▶

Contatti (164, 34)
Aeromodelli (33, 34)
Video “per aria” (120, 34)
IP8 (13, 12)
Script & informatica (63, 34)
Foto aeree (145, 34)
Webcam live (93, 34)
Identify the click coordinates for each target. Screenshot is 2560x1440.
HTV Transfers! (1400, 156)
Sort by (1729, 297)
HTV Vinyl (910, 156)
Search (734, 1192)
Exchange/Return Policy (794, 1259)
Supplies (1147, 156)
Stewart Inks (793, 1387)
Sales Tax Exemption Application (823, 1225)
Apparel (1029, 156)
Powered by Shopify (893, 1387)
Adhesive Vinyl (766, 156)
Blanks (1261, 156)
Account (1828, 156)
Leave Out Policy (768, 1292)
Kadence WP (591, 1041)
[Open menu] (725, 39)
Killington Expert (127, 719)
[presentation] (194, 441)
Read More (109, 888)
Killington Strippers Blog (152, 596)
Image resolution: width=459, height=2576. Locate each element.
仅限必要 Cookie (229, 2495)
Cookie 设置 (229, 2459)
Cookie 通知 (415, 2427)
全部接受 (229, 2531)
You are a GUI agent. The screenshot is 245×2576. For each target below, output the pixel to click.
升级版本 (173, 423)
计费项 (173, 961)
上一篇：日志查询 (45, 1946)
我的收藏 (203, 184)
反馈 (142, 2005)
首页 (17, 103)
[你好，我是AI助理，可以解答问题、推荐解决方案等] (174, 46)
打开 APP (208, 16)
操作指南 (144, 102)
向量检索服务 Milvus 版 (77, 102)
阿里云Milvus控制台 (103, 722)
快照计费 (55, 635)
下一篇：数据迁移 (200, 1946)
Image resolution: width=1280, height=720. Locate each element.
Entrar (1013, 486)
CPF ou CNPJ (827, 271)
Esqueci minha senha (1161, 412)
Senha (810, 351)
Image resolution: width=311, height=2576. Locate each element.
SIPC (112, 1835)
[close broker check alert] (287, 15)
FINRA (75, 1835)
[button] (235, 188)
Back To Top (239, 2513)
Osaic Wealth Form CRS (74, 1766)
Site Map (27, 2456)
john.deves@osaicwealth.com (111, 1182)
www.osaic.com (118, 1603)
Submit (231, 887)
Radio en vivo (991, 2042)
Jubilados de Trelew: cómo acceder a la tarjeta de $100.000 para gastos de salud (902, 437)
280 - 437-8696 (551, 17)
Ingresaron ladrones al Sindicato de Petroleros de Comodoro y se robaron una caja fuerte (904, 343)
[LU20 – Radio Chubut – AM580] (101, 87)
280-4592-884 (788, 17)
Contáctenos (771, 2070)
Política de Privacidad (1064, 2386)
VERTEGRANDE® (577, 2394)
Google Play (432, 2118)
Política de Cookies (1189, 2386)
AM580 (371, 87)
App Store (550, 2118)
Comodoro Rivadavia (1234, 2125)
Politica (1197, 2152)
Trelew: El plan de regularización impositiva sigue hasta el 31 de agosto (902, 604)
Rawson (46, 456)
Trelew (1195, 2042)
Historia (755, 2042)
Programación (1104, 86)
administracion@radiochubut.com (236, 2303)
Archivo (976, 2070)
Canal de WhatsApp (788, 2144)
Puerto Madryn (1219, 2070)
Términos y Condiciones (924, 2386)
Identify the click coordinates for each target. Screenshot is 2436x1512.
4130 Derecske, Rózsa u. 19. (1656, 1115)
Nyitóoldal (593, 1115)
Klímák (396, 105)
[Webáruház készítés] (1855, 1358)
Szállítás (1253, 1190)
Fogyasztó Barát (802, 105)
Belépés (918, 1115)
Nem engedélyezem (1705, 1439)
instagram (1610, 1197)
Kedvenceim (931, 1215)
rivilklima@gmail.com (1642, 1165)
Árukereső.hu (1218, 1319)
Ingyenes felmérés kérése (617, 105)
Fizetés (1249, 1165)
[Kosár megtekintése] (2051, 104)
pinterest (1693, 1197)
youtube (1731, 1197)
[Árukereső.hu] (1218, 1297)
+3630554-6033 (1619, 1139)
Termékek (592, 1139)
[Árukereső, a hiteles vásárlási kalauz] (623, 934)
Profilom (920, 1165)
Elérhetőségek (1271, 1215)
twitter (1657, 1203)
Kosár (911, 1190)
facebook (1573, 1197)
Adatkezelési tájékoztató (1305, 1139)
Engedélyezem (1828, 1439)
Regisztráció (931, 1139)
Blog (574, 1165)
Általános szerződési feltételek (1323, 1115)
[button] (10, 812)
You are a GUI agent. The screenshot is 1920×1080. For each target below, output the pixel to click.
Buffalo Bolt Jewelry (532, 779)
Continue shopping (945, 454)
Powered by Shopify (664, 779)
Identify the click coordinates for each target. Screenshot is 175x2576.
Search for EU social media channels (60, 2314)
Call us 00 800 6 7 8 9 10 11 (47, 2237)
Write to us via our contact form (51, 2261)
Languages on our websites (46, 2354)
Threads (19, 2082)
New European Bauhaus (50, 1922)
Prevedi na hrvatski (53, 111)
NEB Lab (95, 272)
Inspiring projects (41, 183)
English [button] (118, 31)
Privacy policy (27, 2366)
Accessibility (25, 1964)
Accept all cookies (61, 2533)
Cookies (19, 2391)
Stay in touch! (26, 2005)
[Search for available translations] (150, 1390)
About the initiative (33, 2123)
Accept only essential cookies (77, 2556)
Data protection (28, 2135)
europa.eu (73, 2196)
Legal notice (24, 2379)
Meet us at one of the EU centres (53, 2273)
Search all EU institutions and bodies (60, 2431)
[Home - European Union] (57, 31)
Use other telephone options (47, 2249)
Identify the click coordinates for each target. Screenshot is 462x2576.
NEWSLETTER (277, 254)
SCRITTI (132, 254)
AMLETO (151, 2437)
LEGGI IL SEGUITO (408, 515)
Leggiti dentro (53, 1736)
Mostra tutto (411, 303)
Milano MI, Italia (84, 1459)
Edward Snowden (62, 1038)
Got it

◀

*Activity*.
Among the lines above, find the one with "Image resolution: width=311, height=2576." and the one with "Fizetés (1249, 1165)". Quote both and everything between them, exactly.

*Response area*.
Image resolution: width=311, height=2576. Locate each element.
SIPC (112, 1835)
[close broker check alert] (287, 15)
FINRA (75, 1835)
[button] (235, 188)
Back To Top (239, 2513)
Osaic Wealth Form CRS (74, 1766)
Site Map (27, 2456)
john.deves@osaicwealth.com (111, 1182)
www.osaic.com (118, 1603)
Submit (231, 887)
Radio en vivo (991, 2042)
Jubilados de Trelew: cómo acceder a la tarjeta de $100.000 para gastos de salud (902, 437)
280 - 437-8696 (551, 17)
Ingresaron ladrones al Sindicato de Petroleros de Comodoro y se robaron una caja fuerte (904, 343)
[LU20 – Radio Chubut – AM580] (101, 87)
280-4592-884 (788, 17)
Contáctenos (771, 2070)
Política de Privacidad (1064, 2386)
VERTEGRANDE® (577, 2394)
Google Play (432, 2118)
Política de Cookies (1189, 2386)
AM580 (371, 87)
App Store (550, 2118)
Comodoro Rivadavia (1234, 2125)
Politica (1197, 2152)
Trelew: El plan de regularización impositiva sigue hasta el 31 de agosto (902, 604)
Rawson (46, 456)
Trelew (1195, 2042)
Historia (755, 2042)
Programación (1104, 86)
administracion@radiochubut.com (236, 2303)
Archivo (976, 2070)
Canal de WhatsApp (788, 2144)
Puerto Madryn (1219, 2070)
Términos y Condiciones (924, 2386)
Identify the click coordinates for each target. Screenshot is 2436x1512.
4130 Derecske, Rózsa u. 19. (1656, 1115)
Nyitóoldal (593, 1115)
Klímák (396, 105)
[Webáruház készítés] (1855, 1358)
Szállítás (1253, 1190)
Fogyasztó Barát (802, 105)
Belépés (918, 1115)
Nem engedélyezem (1705, 1439)
instagram (1610, 1197)
Kedvenceim (931, 1215)
rivilklima@gmail.com (1642, 1165)
Árukereső.hu (1218, 1319)
Ingyenes felmérés kérése (617, 105)
Fizetés (1249, 1165)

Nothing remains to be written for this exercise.